==== Materials provided ====

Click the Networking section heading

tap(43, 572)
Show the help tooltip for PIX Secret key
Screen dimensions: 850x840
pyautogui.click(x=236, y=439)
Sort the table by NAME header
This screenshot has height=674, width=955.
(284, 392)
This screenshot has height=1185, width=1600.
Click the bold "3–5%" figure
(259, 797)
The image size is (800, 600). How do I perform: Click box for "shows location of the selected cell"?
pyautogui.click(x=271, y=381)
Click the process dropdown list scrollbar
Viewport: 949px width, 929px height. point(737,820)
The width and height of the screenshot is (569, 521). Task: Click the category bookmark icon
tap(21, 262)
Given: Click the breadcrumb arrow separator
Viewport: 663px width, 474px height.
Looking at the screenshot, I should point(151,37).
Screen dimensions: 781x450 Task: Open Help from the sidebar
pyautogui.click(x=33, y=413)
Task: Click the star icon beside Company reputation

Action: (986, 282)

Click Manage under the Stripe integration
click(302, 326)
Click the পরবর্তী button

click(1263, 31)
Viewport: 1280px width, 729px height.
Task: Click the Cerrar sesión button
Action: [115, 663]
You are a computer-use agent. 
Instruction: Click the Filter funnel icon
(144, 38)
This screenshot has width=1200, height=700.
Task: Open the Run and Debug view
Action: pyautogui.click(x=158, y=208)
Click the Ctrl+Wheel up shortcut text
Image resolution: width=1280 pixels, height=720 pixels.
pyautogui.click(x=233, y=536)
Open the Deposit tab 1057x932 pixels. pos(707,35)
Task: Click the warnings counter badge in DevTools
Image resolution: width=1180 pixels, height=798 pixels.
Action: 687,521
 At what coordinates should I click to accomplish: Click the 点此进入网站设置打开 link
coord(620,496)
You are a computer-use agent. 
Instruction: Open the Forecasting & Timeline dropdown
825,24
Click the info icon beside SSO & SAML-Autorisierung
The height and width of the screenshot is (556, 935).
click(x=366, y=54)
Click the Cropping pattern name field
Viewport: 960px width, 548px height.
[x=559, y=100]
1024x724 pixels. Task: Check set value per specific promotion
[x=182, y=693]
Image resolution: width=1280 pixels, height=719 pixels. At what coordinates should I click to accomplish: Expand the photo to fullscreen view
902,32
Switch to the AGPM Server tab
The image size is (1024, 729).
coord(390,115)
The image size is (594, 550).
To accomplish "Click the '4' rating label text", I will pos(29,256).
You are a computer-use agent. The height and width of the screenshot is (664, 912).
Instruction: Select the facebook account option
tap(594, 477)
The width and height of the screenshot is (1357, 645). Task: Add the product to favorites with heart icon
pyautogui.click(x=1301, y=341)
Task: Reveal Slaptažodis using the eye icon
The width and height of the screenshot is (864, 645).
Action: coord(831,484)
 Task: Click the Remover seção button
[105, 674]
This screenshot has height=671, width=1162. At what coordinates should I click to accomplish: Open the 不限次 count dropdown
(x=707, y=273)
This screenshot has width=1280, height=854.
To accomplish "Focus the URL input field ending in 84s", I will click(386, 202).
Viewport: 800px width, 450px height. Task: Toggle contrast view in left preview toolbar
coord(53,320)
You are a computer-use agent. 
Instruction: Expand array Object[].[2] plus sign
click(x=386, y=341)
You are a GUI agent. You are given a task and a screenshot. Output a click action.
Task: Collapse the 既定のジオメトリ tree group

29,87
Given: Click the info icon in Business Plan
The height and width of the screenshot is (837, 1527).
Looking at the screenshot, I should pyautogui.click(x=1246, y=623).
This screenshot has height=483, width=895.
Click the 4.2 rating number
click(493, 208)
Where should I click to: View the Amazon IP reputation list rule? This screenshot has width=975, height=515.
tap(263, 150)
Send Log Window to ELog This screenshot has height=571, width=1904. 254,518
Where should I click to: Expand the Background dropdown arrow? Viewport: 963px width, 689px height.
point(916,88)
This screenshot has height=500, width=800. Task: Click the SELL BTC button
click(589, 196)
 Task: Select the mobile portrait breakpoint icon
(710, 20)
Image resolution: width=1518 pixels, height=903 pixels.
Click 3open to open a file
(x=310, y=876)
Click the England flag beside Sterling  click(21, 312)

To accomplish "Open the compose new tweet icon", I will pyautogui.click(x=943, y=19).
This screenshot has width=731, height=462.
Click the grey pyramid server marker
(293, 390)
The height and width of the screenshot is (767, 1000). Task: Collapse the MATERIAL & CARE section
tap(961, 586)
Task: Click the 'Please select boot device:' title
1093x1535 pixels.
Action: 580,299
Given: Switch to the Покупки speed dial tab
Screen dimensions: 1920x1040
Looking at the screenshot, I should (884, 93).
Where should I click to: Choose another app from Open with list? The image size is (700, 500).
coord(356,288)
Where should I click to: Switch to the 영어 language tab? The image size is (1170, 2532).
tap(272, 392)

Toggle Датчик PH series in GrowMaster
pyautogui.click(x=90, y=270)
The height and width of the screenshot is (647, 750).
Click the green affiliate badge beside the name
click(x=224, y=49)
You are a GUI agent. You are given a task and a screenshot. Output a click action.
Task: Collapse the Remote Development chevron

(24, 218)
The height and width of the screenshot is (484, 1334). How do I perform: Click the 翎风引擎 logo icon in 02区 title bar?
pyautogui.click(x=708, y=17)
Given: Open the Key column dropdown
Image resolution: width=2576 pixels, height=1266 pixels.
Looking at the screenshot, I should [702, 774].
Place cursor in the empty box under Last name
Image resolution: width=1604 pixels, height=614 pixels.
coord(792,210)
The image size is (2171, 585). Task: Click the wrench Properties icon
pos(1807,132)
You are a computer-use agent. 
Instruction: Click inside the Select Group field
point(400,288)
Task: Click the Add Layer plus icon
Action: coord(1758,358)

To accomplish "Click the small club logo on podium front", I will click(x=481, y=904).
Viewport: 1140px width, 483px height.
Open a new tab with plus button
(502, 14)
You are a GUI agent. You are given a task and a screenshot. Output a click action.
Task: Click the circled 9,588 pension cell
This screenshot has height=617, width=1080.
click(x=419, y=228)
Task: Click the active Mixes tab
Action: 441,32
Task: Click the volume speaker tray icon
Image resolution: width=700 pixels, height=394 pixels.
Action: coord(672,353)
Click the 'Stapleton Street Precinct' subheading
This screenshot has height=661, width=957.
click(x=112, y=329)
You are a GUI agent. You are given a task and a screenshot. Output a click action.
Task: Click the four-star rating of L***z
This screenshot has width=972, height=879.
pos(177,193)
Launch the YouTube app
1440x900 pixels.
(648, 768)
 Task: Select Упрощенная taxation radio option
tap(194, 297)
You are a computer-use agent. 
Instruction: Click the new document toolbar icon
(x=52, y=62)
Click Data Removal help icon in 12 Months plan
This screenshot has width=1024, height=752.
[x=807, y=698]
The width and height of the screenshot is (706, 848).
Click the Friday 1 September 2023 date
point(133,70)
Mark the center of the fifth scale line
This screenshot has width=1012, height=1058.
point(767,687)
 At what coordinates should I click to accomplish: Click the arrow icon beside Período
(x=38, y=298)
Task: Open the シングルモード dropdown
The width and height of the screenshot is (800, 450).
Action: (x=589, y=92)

====

Exactly reproduce every line of the records.

Answer to the exercise:
Click the Networking section heading

tap(43, 572)
Show the help tooltip for PIX Secret key
Screen dimensions: 850x840
pyautogui.click(x=236, y=439)
Sort the table by NAME header
This screenshot has height=674, width=955.
(284, 392)
This screenshot has height=1185, width=1600.
Click the bold "3–5%" figure
(259, 797)
The image size is (800, 600). How do I perform: Click box for "shows location of the selected cell"?
pyautogui.click(x=271, y=381)
Click the process dropdown list scrollbar
Viewport: 949px width, 929px height. point(737,820)
The width and height of the screenshot is (569, 521). Task: Click the category bookmark icon
tap(21, 262)
Given: Click the breadcrumb arrow separator
Viewport: 663px width, 474px height.
Looking at the screenshot, I should point(151,37).
Screen dimensions: 781x450 Task: Open Help from the sidebar
pyautogui.click(x=33, y=413)
Task: Click the star icon beside Company reputation

Action: (986, 282)

Click Manage under the Stripe integration
click(302, 326)
Click the পরবর্তী button

click(1263, 31)
Viewport: 1280px width, 729px height.
Task: Click the Cerrar sesión button
Action: [115, 663]
You are a computer-use agent. 
Instruction: Click the Filter funnel icon
(144, 38)
This screenshot has width=1200, height=700.
Task: Open the Run and Debug view
Action: pyautogui.click(x=158, y=208)
Click the Ctrl+Wheel up shortcut text
Image resolution: width=1280 pixels, height=720 pixels.
pyautogui.click(x=233, y=536)
Open the Deposit tab 1057x932 pixels. pos(707,35)
Task: Click the warnings counter badge in DevTools
Image resolution: width=1180 pixels, height=798 pixels.
Action: 687,521
 At what coordinates should I click to accomplish: Click the 点此进入网站设置打开 link
coord(620,496)
You are a computer-use agent. 
Instruction: Open the Forecasting & Timeline dropdown
825,24
Click the info icon beside SSO & SAML-Autorisierung
The height and width of the screenshot is (556, 935).
click(x=366, y=54)
Click the Cropping pattern name field
Viewport: 960px width, 548px height.
[x=559, y=100]
1024x724 pixels. Task: Check set value per specific promotion
[x=182, y=693]
Image resolution: width=1280 pixels, height=719 pixels. At what coordinates should I click to accomplish: Expand the photo to fullscreen view
902,32
Switch to the AGPM Server tab
The image size is (1024, 729).
coord(390,115)
The image size is (594, 550).
To accomplish "Click the '4' rating label text", I will pos(29,256).
You are a computer-use agent. The height and width of the screenshot is (664, 912).
Instruction: Select the facebook account option
tap(594, 477)
The width and height of the screenshot is (1357, 645). Task: Add the product to favorites with heart icon
pyautogui.click(x=1301, y=341)
Task: Reveal Slaptažodis using the eye icon
The width and height of the screenshot is (864, 645).
Action: coord(831,484)
 Task: Click the Remover seção button
[105, 674]
This screenshot has height=671, width=1162. At what coordinates should I click to accomplish: Open the 不限次 count dropdown
(x=707, y=273)
This screenshot has width=1280, height=854.
To accomplish "Focus the URL input field ending in 84s", I will click(386, 202).
Viewport: 800px width, 450px height. Task: Toggle contrast view in left preview toolbar
coord(53,320)
You are a computer-use agent. 
Instruction: Expand array Object[].[2] plus sign
click(x=386, y=341)
You are a GUI agent. You are given a task and a screenshot. Output a click action.
Task: Collapse the 既定のジオメトリ tree group

29,87
Given: Click the info icon in Business Plan
The height and width of the screenshot is (837, 1527).
Looking at the screenshot, I should pyautogui.click(x=1246, y=623).
This screenshot has height=483, width=895.
Click the 4.2 rating number
click(493, 208)
Where should I click to: View the Amazon IP reputation list rule? This screenshot has width=975, height=515.
tap(263, 150)
Send Log Window to ELog This screenshot has height=571, width=1904. 254,518
Where should I click to: Expand the Background dropdown arrow? Viewport: 963px width, 689px height.
point(916,88)
This screenshot has height=500, width=800. Task: Click the SELL BTC button
click(589, 196)
 Task: Select the mobile portrait breakpoint icon
(710, 20)
Image resolution: width=1518 pixels, height=903 pixels.
Click 3open to open a file
(x=310, y=876)
Click the England flag beside Sterling  click(21, 312)

To accomplish "Open the compose new tweet icon", I will pyautogui.click(x=943, y=19).
This screenshot has width=731, height=462.
Click the grey pyramid server marker
(293, 390)
The height and width of the screenshot is (767, 1000). Task: Collapse the MATERIAL & CARE section
tap(961, 586)
Task: Click the 'Please select boot device:' title
1093x1535 pixels.
Action: 580,299
Given: Switch to the Покупки speed dial tab
Screen dimensions: 1920x1040
Looking at the screenshot, I should (884, 93).
Where should I click to: Choose another app from Open with list? The image size is (700, 500).
coord(356,288)
Where should I click to: Switch to the 영어 language tab? The image size is (1170, 2532).
tap(272, 392)

Toggle Датчик PH series in GrowMaster
pyautogui.click(x=90, y=270)
The height and width of the screenshot is (647, 750).
Click the green affiliate badge beside the name
click(x=224, y=49)
You are a GUI agent. You are given a task and a screenshot. Output a click action.
Task: Collapse the Remote Development chevron

(24, 218)
The height and width of the screenshot is (484, 1334). How do I perform: Click the 翎风引擎 logo icon in 02区 title bar?
pyautogui.click(x=708, y=17)
Given: Open the Key column dropdown
Image resolution: width=2576 pixels, height=1266 pixels.
Looking at the screenshot, I should [702, 774].
Place cursor in the empty box under Last name
Image resolution: width=1604 pixels, height=614 pixels.
coord(792,210)
The image size is (2171, 585). Task: Click the wrench Properties icon
pos(1807,132)
You are a computer-use agent. 
Instruction: Click inside the Select Group field
point(400,288)
Task: Click the Add Layer plus icon
Action: coord(1758,358)

To accomplish "Click the small club logo on podium front", I will click(x=481, y=904).
Viewport: 1140px width, 483px height.
Open a new tab with plus button
(502, 14)
You are a GUI agent. You are given a task and a screenshot. Output a click action.
Task: Click the circled 9,588 pension cell
This screenshot has height=617, width=1080.
click(x=419, y=228)
Task: Click the active Mixes tab
Action: 441,32
Task: Click the volume speaker tray icon
Image resolution: width=700 pixels, height=394 pixels.
Action: coord(672,353)
Click the 'Stapleton Street Precinct' subheading
This screenshot has height=661, width=957.
click(x=112, y=329)
You are a GUI agent. You are given a task and a screenshot. Output a click action.
Task: Click the four-star rating of L***z
This screenshot has width=972, height=879.
pos(177,193)
Launch the YouTube app
1440x900 pixels.
(648, 768)
 Task: Select Упрощенная taxation radio option
tap(194, 297)
You are a computer-use agent. 
Instruction: Click the new document toolbar icon
(x=52, y=62)
Click Data Removal help icon in 12 Months plan
This screenshot has width=1024, height=752.
[x=807, y=698]
The width and height of the screenshot is (706, 848).
Click the Friday 1 September 2023 date
point(133,70)
Mark the center of the fifth scale line
This screenshot has width=1012, height=1058.
point(767,687)
 At what coordinates should I click to accomplish: Click the arrow icon beside Período
(x=38, y=298)
Task: Open the シングルモード dropdown
The width and height of the screenshot is (800, 450).
Action: (x=589, y=92)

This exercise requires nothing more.